WHAT THE EXERCISE ASKS:
Take the line that has "Click the quote block icon" and all the lines that come after it in the records, and write them out again exactly. Add no other line.

[Start of Attachment]

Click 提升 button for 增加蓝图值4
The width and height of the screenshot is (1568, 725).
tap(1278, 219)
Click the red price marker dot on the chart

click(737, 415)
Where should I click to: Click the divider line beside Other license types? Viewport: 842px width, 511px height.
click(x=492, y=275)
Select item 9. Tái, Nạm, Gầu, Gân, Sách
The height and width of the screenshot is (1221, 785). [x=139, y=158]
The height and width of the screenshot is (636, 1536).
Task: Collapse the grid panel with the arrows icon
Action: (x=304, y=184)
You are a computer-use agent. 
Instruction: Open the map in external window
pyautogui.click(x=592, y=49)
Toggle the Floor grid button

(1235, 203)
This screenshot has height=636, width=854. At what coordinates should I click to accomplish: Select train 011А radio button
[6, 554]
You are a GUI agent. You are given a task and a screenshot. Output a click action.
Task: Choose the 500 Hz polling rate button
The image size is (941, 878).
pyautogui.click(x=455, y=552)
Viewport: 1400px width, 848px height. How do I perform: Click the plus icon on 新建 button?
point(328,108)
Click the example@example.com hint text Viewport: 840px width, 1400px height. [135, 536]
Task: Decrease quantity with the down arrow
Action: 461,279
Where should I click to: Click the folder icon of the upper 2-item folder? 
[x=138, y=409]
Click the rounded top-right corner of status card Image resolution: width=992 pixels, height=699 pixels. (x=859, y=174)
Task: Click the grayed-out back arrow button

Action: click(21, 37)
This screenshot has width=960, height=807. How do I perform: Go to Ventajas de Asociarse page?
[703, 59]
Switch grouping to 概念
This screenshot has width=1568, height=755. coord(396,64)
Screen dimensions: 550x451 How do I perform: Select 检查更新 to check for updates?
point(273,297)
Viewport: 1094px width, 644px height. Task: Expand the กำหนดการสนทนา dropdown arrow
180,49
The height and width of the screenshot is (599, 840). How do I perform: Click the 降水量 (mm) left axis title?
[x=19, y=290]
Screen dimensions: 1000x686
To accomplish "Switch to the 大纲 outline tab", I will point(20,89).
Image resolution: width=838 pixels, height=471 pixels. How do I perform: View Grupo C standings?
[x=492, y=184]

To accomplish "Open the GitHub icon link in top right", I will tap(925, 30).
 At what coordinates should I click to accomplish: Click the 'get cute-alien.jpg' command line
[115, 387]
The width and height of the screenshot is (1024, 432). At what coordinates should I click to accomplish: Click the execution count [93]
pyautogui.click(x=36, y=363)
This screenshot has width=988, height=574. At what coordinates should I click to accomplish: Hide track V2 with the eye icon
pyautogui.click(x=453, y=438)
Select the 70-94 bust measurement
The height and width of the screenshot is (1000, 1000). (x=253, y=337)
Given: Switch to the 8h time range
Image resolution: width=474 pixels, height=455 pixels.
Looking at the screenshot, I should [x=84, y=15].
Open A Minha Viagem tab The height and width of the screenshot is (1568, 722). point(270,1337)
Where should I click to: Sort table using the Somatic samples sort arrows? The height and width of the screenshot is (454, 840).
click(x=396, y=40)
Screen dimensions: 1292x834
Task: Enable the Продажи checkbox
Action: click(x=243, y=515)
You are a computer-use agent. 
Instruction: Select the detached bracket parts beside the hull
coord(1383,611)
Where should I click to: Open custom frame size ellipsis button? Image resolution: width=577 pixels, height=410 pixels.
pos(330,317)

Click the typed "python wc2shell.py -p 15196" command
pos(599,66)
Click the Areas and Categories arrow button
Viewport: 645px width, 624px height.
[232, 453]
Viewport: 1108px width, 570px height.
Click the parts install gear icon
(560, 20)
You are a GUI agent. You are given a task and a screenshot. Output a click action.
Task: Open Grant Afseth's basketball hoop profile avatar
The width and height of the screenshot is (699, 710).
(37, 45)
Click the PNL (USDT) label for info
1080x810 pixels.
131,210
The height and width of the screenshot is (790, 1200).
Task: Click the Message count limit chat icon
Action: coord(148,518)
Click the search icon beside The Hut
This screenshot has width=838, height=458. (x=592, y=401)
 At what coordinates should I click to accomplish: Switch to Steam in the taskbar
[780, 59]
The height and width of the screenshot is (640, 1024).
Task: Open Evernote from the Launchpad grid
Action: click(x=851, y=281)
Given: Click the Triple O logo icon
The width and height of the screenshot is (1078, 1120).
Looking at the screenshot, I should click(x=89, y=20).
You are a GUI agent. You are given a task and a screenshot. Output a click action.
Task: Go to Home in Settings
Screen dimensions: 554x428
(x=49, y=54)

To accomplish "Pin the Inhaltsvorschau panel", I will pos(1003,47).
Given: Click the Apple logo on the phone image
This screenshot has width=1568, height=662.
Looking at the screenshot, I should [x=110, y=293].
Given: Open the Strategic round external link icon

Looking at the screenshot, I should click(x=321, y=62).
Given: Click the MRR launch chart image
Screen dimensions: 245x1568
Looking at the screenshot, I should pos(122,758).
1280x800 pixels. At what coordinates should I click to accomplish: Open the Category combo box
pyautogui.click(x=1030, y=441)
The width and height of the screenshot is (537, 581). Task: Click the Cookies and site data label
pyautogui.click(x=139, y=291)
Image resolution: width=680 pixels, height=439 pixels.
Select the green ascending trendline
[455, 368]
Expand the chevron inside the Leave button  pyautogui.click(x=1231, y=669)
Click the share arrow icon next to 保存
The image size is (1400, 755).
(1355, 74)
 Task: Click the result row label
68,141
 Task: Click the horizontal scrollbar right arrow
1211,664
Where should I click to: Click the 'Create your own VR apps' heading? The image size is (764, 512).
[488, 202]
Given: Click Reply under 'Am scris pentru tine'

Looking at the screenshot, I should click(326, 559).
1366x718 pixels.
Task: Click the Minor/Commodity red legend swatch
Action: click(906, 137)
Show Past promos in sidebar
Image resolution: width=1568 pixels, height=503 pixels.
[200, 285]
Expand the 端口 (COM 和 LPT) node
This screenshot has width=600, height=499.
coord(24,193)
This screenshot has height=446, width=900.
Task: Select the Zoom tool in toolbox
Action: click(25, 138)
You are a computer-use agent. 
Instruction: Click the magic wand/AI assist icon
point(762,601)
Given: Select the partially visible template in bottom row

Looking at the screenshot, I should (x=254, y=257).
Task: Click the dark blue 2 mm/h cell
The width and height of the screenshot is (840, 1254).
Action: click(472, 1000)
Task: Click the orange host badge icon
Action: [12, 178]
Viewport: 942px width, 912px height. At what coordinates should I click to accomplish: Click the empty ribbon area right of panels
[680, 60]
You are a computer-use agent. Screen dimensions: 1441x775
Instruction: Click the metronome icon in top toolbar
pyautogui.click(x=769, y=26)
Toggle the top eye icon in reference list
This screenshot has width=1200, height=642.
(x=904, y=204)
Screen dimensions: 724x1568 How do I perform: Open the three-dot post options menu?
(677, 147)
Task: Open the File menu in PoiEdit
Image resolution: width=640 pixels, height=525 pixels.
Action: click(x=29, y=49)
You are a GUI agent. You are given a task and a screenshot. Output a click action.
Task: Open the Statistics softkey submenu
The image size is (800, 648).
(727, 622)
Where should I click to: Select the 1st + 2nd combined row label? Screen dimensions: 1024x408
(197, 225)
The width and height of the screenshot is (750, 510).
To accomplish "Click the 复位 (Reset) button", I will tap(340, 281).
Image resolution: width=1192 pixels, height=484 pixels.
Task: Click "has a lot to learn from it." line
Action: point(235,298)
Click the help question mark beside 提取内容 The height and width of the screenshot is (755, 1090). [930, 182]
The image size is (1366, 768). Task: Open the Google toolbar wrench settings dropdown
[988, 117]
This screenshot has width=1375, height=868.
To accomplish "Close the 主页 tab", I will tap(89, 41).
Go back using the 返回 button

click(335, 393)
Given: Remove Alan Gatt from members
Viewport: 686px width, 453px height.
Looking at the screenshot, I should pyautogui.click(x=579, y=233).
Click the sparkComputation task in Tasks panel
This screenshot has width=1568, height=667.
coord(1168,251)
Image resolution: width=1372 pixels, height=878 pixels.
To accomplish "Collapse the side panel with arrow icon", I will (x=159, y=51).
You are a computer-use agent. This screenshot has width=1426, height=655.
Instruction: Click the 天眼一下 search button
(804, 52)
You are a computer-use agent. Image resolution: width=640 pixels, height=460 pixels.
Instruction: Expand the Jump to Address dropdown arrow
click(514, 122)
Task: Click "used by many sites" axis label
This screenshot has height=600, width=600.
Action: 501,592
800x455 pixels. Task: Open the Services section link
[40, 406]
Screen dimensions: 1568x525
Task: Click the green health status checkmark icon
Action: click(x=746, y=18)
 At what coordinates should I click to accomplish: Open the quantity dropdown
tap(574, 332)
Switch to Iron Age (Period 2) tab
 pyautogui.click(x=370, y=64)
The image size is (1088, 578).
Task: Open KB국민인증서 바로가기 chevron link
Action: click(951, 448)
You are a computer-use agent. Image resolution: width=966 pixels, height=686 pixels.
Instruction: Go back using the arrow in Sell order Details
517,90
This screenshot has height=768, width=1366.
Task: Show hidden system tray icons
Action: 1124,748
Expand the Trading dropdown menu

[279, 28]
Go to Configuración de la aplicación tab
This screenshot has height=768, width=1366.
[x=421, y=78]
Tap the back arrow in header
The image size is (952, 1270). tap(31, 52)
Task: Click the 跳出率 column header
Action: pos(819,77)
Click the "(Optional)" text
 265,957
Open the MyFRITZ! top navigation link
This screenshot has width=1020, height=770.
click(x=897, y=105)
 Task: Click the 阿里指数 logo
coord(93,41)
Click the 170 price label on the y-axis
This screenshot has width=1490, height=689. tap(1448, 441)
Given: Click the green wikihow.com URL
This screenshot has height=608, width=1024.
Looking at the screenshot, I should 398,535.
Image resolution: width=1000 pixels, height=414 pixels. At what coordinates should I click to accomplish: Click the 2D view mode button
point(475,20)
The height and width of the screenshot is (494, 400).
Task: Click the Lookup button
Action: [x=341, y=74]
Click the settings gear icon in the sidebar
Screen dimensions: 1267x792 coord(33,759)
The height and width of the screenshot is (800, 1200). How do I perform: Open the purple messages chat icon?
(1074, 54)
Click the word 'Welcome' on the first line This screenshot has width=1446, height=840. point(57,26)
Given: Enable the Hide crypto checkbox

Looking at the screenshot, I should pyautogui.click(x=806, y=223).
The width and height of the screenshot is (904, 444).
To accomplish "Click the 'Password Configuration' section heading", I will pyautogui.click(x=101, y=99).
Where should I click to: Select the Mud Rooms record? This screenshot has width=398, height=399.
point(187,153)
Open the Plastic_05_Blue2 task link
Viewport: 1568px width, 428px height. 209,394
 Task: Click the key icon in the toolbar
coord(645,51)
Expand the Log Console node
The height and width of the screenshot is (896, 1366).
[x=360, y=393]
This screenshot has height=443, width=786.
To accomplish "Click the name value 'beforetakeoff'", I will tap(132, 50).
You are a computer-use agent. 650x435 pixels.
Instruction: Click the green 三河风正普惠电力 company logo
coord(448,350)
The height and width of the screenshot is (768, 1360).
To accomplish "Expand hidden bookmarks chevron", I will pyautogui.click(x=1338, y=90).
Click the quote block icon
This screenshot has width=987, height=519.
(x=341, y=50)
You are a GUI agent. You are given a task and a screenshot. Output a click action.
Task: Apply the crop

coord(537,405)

[End of Attachment]

ANSWER TO THIS PROBLEM:
Click the quote block icon
This screenshot has width=987, height=519.
(x=341, y=50)
You are a GUI agent. You are given a task and a screenshot. Output a click action.
Task: Apply the crop

coord(537,405)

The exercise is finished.